Lors de l’audience du 09 mars dernier, le procureur avait requis 5 ans d’emprisonnement ferme et dix ans de suspension de son journal.

À noter que Youssouf Sissoko a été placé en garde à vue le 5 février dernier suite à la publication d’une contribution assez acerbe contre le président du Niger, le Général Abderahmane Tiani qui avait dans une interview pointé un doigt accusateur vers la Côte d’Ivoire, le Bénin et la France d’être à l’origine de l’attaque terroriste qui a visé la base 101 de l’aéroport Hamani Diory de Niamey dans la nuit du 28 au 29 février 2026.

Les chefs d’accusations qui ont été retenus contre lui sont «diffusion de fausses informations, atteinte à un chef d’État étranger».

L’ASSEP réagit 

Dans un communiqué signé de son président, Boubacar Yalkoué, l’Association des Éditeurs de presse Privée (ASSEP) se dit « indignée » de la condamnation de Youssouf Sissoko.

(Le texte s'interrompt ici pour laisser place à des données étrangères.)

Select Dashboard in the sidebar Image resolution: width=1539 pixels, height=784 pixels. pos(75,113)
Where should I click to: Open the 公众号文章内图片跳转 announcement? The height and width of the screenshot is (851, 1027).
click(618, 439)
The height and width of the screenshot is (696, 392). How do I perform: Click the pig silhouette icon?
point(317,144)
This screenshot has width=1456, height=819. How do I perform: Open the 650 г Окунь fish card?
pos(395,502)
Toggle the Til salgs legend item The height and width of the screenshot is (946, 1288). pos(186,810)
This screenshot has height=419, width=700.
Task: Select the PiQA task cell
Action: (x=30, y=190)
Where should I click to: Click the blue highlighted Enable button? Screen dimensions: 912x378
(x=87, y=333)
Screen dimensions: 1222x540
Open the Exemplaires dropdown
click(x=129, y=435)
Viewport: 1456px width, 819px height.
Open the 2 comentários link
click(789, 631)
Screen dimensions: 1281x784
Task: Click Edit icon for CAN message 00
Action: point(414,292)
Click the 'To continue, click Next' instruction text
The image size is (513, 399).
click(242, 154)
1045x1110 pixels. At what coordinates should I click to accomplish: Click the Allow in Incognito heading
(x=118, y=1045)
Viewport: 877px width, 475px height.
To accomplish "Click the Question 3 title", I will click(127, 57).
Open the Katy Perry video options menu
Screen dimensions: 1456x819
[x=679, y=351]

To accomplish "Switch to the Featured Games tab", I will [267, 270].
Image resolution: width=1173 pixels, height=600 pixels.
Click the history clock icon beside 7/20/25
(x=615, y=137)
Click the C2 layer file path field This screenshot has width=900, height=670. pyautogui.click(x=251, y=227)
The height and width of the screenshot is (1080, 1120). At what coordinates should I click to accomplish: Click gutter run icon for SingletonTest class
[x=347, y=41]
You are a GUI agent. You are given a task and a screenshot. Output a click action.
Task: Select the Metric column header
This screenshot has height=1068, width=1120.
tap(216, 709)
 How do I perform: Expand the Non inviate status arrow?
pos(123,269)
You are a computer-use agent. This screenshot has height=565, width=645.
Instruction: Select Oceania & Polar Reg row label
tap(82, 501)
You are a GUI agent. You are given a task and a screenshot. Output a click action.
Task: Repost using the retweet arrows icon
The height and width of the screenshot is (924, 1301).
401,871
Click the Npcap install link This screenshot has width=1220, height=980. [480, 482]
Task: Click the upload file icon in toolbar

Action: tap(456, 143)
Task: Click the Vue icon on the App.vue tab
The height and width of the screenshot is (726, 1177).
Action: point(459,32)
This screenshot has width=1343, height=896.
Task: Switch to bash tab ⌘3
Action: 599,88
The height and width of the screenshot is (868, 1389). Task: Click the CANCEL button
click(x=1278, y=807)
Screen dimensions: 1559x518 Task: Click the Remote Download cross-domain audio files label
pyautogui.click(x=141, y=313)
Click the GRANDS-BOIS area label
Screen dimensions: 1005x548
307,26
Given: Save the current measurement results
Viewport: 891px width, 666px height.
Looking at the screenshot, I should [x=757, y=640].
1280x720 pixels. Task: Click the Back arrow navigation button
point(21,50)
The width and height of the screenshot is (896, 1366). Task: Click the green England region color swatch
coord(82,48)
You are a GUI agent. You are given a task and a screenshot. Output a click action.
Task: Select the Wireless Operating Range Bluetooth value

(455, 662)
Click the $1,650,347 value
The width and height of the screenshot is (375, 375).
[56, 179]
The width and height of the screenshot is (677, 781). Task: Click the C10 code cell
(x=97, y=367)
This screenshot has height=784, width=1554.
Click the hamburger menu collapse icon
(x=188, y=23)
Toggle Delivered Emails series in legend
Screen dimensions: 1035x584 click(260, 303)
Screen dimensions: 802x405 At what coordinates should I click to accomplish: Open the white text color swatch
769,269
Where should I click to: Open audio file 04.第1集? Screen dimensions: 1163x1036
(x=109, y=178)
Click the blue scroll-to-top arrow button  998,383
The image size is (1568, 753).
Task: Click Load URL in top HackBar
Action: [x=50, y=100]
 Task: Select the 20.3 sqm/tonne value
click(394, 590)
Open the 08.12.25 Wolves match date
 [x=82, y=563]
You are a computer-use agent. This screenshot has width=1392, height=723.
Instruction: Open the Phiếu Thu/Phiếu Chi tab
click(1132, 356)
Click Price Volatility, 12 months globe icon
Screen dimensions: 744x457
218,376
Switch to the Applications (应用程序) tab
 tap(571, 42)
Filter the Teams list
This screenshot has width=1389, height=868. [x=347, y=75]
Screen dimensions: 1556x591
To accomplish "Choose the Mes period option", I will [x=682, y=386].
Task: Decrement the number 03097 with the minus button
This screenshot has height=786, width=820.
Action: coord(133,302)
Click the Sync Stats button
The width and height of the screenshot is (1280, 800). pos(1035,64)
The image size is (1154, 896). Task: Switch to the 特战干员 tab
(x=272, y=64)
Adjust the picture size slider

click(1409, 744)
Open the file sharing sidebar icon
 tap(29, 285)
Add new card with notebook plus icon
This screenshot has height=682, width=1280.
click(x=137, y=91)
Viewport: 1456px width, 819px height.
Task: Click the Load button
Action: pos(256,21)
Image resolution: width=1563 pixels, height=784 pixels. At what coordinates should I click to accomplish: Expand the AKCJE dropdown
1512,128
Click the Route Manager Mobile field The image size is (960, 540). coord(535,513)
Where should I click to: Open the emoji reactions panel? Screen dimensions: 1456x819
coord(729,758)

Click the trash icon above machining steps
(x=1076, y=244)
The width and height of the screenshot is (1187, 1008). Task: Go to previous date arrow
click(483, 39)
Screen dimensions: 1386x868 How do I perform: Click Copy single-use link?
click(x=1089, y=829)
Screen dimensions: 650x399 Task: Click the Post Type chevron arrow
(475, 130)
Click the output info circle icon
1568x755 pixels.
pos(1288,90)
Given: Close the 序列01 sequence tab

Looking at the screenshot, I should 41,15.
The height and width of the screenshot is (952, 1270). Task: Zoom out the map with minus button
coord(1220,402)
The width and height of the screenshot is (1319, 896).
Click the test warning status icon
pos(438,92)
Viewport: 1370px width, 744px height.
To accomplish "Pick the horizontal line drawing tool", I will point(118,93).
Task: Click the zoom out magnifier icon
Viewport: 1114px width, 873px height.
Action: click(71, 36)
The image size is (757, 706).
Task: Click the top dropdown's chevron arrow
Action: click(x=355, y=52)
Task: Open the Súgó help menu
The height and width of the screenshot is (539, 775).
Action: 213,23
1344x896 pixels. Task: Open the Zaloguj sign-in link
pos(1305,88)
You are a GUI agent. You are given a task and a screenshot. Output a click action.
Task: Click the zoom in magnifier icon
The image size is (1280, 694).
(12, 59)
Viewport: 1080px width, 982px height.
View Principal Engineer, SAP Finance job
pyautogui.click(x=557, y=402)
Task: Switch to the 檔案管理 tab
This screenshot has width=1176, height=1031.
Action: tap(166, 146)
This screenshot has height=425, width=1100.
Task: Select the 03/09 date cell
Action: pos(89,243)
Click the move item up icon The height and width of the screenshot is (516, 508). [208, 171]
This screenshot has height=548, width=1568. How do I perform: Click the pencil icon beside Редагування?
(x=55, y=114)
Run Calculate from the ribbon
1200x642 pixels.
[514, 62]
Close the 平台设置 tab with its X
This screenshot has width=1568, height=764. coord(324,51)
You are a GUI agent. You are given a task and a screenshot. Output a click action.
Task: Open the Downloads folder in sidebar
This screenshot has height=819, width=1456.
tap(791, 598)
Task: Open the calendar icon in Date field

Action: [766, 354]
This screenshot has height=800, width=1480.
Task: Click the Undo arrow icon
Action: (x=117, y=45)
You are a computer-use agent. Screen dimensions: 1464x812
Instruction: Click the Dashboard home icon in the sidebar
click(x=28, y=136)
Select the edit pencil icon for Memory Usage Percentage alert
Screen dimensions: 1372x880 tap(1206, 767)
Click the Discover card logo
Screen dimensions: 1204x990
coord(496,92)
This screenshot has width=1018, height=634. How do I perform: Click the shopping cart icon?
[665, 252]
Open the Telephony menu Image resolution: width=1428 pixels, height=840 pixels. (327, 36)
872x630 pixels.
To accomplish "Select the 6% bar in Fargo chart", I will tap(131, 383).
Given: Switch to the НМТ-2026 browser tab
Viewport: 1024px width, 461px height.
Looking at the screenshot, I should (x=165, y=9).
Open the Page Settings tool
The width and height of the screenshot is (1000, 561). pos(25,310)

L’association dit déploré cette décision qui pour elle est « un recul préoccupant de la liberté d’expression et de la liberté de presse ».

Cette décision pour l’ASSEP est un précédent fâcheux qui va d’avantage fragilisée les entreprises de presses qui font déjà face à un contexte difficile.

« l’ASSEP appelle les autorités compétentes à faire preuve de discernement et à garantir un environnement juridique et institutionnel favorable à l’exercice libre et responsable du métier de journaliste » peut-on lire dans le communiqué.